RichardFairhurst · ‎06-09-2015

I tried to see if it would work with the few changes I made, but by changing from a one to many dictionary to a one to one dictionary I need to make more changes. This code should access the FromPrevTr and FromPrevDi fields.

                if n2 in sequenceDict:    
                    postTime = sequenceDict[n2][0]                         
                    totTime = prevTime + float(postTime)      
                    print totTime      
                    dataList.append(str(totTime))      
                    postDist = sequenceDict[n2][1]      
                    # print postDist      
                    totDist = prevDist + float(postDist)      
                    # print totDist      
                    dataList.append(str(totDist))

What is your clip layer? Before I completely rebuild this section I need to better understand what is going on. I would load cliplayer into a dictionary and include its sequence and Shape@ fields once at the beginning of the script for fast access if it has many records. The geometry for the n2 sequence record can be fed directly to the clip process based on the first example in this help post (ignore the array, it can come from the shape@ field)

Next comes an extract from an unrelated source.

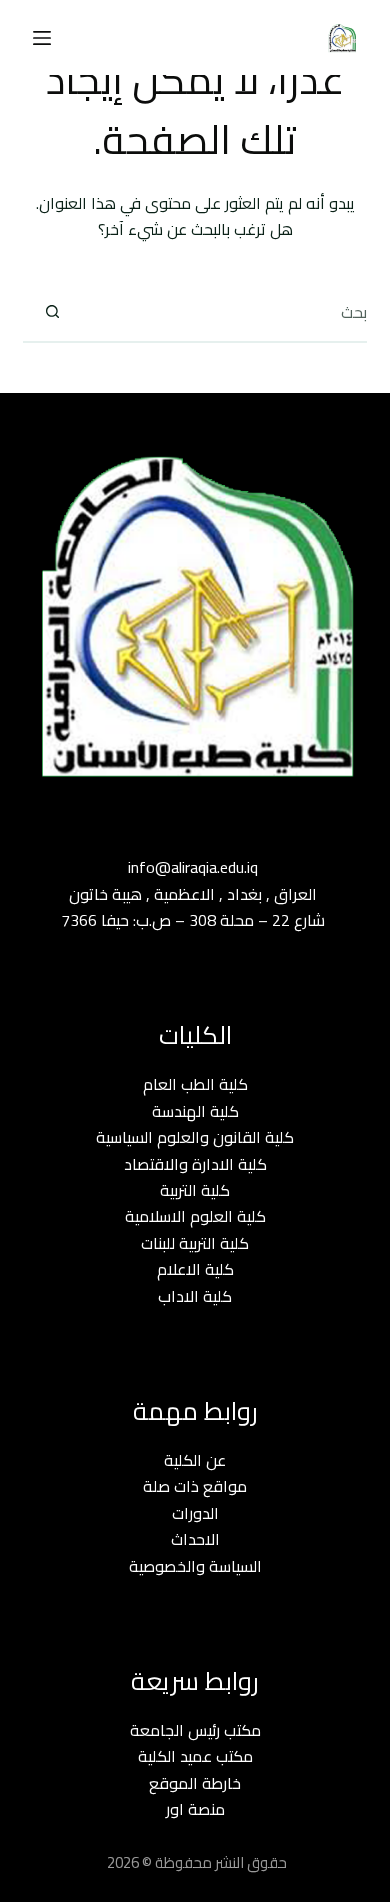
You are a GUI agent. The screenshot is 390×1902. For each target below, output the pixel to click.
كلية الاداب (195, 1296)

For using the in_memory workspace you should get a better understanding (which I also need). Start by looking at the help here. You use in_memory as a path and you still need a slash and a feature class name after it for output. It is more like a geodatabase (which you should convert to anyway, since shapefile performance sucks). So it would be more like changing line 173 to:

clipRoads = r"in_memory\" + 'rdsClip_' + blockEID + '_' + scaleEID + '_' + bufEID + '_' + str(n)

You would not add .shp to the end of the feature class name, since it is not outputting a shapefile. If you use the in_memory workspace and do not actually need the output of the clip permanently, you should get rid of the individualized feature class names and should delete the feature class with arcpy.Delete_management() as soon as you are done with it to keep the memory clean.

Why do you use CopyFeatures to a geometry object and not a cursor to read through the geometry lengths? Duplicating the feature again is a waste of time as far as I can see.

Anyway, clipping one shape at a time will be a slow process, but it can be sped up. You should print a time stamp and time difference before and after the actual clip to find out how much time is being eaten by each clip operation. Only by batch processing many objects in one clip are you likely to speed that up significantly, since the set up time for each clip is probably what is killing your time. You should still notice a speed improvement in the section of code we have revised. In fact you should start adding print statements to show time spent in each key section if you are trying to find the most time consuming operations in your code.

You also need to evaluate what is the maximum time that this process can take for it to actually be useful to you. I have had to abandon several approaches I spent considerable time developing when the time spent doing them did not pay off sufficiently. I usually can rethink it eventually to hit my performance tolerance and get a close enough result that I can live with. If your process cannot perform acceptably because of an operation you cannot control (the clip), you may want to consider alternative processes that may be less precise, but that may produce a more worthwhile output in light of the performance improvements they offer.